Recorded information:
=-=-=-=-=

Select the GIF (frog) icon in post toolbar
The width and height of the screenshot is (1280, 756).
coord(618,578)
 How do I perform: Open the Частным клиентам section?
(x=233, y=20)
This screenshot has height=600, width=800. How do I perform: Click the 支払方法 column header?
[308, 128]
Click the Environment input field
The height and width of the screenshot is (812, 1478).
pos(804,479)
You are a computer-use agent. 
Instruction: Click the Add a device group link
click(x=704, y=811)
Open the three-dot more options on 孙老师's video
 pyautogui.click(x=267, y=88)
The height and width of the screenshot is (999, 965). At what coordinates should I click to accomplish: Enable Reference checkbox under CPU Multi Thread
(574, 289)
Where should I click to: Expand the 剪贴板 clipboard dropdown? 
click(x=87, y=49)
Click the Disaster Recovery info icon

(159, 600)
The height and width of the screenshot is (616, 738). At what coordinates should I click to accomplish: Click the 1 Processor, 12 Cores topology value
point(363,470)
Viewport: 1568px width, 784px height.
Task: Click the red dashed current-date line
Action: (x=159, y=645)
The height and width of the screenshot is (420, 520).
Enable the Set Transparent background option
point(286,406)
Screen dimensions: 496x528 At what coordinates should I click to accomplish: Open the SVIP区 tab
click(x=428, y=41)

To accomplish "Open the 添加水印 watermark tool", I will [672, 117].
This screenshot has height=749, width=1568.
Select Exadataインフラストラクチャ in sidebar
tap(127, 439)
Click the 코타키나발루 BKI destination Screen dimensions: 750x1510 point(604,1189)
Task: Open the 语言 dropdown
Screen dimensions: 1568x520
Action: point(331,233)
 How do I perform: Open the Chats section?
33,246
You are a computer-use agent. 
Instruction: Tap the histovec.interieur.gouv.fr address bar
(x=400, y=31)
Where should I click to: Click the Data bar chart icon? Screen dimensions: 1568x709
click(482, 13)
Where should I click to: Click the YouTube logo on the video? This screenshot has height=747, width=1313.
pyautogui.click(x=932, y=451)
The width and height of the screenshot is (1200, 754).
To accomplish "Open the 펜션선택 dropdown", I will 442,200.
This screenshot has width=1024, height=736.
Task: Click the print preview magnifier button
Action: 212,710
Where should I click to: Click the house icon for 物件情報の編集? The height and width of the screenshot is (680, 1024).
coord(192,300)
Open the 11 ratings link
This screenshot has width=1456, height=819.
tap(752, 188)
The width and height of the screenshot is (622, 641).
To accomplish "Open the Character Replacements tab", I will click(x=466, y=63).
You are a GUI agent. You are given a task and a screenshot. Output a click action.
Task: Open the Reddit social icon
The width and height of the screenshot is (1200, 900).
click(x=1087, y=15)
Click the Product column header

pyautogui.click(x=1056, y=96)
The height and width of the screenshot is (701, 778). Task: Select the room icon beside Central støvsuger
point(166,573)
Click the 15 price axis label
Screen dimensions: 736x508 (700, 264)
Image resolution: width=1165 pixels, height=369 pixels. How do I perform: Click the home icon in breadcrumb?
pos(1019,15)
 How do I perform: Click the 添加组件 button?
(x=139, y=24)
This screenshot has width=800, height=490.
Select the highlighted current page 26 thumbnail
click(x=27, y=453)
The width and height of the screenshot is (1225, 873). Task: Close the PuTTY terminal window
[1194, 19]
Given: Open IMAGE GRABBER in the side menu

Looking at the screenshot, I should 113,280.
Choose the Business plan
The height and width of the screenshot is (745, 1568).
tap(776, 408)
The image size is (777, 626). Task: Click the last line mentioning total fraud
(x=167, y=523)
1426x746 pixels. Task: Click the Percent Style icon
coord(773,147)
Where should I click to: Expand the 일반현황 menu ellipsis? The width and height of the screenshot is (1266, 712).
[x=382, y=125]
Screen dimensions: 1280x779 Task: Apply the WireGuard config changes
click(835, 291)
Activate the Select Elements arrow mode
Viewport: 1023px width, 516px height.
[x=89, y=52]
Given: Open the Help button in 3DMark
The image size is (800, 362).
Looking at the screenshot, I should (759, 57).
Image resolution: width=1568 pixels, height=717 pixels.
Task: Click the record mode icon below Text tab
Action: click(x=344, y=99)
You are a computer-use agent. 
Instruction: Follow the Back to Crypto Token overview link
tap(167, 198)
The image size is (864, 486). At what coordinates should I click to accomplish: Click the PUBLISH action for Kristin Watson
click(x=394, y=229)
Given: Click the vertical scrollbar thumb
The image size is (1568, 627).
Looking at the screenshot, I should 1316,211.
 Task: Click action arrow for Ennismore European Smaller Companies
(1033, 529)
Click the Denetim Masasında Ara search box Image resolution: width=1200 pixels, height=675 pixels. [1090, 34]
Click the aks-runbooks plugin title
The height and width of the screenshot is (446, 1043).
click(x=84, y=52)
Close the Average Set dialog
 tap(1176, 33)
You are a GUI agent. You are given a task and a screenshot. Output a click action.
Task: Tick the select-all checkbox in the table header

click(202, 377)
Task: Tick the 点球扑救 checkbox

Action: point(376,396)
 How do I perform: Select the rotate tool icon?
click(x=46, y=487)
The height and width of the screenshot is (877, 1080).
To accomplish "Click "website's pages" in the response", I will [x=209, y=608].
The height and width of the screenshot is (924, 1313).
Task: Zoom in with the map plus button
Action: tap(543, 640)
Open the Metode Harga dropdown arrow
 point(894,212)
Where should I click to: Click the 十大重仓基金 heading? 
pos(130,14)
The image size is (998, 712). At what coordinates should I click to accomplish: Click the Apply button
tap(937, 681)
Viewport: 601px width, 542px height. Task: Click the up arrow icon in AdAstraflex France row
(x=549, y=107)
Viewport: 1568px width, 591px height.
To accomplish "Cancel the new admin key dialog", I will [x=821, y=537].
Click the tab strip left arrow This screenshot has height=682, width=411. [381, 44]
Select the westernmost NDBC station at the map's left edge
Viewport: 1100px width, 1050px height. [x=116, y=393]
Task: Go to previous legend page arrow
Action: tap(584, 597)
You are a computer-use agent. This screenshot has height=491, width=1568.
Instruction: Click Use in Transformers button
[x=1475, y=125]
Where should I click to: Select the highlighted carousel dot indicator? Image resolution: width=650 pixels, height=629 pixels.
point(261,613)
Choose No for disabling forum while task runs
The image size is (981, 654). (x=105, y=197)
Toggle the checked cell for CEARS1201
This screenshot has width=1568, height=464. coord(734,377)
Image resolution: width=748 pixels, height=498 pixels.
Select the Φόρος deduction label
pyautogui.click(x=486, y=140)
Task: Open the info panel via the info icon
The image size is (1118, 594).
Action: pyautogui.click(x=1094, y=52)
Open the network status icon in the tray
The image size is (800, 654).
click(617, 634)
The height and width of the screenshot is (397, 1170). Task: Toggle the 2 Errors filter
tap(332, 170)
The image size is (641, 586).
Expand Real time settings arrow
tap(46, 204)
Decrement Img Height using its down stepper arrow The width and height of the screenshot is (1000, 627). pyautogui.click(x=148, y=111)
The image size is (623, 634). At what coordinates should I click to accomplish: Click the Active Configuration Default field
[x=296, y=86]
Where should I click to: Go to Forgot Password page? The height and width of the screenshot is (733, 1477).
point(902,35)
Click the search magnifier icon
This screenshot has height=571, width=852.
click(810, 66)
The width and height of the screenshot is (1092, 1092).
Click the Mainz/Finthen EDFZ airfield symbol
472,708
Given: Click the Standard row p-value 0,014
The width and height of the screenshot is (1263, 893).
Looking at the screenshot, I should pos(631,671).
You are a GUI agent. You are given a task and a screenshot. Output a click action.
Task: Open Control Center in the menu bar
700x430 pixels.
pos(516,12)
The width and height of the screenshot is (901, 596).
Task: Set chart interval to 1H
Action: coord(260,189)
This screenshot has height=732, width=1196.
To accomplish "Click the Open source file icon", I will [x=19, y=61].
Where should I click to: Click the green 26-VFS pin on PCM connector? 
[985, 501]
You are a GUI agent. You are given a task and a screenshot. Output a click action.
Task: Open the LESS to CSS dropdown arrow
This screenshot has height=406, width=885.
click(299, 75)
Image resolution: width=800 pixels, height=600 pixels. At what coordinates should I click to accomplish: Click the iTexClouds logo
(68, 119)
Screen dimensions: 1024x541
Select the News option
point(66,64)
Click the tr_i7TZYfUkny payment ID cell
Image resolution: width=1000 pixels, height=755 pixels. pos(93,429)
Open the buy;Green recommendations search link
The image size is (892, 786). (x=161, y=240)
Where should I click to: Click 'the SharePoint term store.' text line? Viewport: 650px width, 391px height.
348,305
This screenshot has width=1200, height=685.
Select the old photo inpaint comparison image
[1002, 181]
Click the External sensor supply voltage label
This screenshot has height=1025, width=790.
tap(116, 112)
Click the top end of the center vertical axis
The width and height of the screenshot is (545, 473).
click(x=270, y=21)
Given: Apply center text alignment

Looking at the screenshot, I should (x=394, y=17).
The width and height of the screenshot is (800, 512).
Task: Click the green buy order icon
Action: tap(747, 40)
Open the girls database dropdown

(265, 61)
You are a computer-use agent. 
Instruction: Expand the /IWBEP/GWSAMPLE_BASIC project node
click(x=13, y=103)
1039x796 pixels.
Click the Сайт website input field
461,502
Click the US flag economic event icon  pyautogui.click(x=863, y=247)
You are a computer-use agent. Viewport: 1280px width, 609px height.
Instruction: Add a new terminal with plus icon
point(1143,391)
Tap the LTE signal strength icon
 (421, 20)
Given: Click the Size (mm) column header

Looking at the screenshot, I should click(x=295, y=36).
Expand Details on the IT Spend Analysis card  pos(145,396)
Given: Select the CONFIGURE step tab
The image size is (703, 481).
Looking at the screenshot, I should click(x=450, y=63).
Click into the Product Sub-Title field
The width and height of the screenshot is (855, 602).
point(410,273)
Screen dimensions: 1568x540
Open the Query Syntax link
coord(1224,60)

=-=-=-=-=

Goal of the exercise: When a line in the records holds the string "vertical", copy that line.

Result of the exercise:
Given: Click the vertical scrollbar thumb
Click the top end of the center vertical axis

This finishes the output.